Self-assembly of ApoE4 but not ApoE2 or ApoE3. (a) Native gel shows the formation of higher oligomeric species for ApoE4 (> 1048 kDa) but not E2 and E3 after incubation at 37°C for 24 h. (b) Kinetics of ApoE self-assembly (ApoE2, blue; ApoE3, green; ApoE4, red) was monitored by recording changes in ThT fluorescence intensity at 483 nm over 3 days. A comparison between the three isoforms was established by looking at adjusted ThT fluorescence. Changes in ThT fluorescence varied with each isoform, with a faster increase observed for ApoE4. After 3 days, ApoE3 and ApoE4, but not ApoE2, show changes in ThT fluorescence (top panel). The bottom panel is a close-up on the first 24 h of assembly. The length of the lag phase was different for each isoform, with ApoE2 > ApoE3 >> ApoE4. Envelopes correspond to the standard error of the mean (SEM). (c) TEM of negatively stained ApoE isoforms after incubation for 24 h (left side) and 3 days (right side) at 37 °C shows no fibril formation of ApoE2 and ApoE3. ApoE4 self-assembles to form long, curved fibrils. ApoE3 formed round oligomeric species after a 3-day incubation. The scale bars represent 500 nm.

Fig. 5

Characterization of ApoE4 fibrils. (a) Transmission electron micrographs of negatively stained ApoE4 (25 μM in 20 mM PB, pH 7.4) monitored over 24 h at 37 °C. The scale bar represents 200 nm.
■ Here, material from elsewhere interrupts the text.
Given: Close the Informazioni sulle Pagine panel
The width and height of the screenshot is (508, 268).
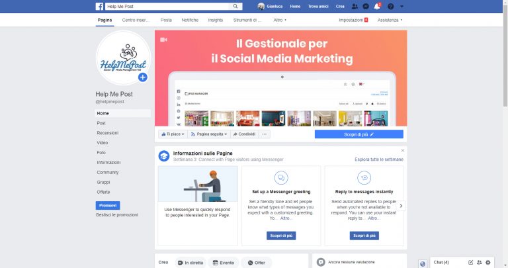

ApoE4 self-assembly was characterized by measuring changes in length (b) and width (c) of the fibrils. Changes in width were non-significant; however, with increasing incubation times, ApoE4 fibrils become significantly longer (average length of 363 nm; one-way ANOVA: ****p < 0.0001, F = 180.9). (d) CD spectra show retention of α-helical secondary structure after assembly (whole fraction). Fibrils in the pellet were separated from the supernatant to confirm that their secondary structure is not masked by protein in the supernatant. Fibrils in the pellet showed an α-helical conformation. (e) X-ray fiber diffraction pattern obtained from partially aligned ApoE4 fibrils after 24-h incubation at 37 °C showing positions of diffraction signals on the meridian (vertical) and equatorial (horizontal) axes.

Fig. 6

ApoE3 inhibits ApoE4 fibril formation. (a) Adjusted ThT fluorescence at 483 nm was monitored over the course of 24 h, 37 °C for ApoE3 alone (25 μM), ApoE4 alone (25 μM) and ApoE3 plus ApoE4 (both 12.5 μM for a total ApoE concentration of 25 μM) in PB (pH 7.4). (b) Transmission electron micrographs showed a heterogeneous population, with the presence of small round and small amorphous species, but no mature fibrils when E4 is incubated with E3 in a 1:1 ratio. The scale bar represents 500 nm.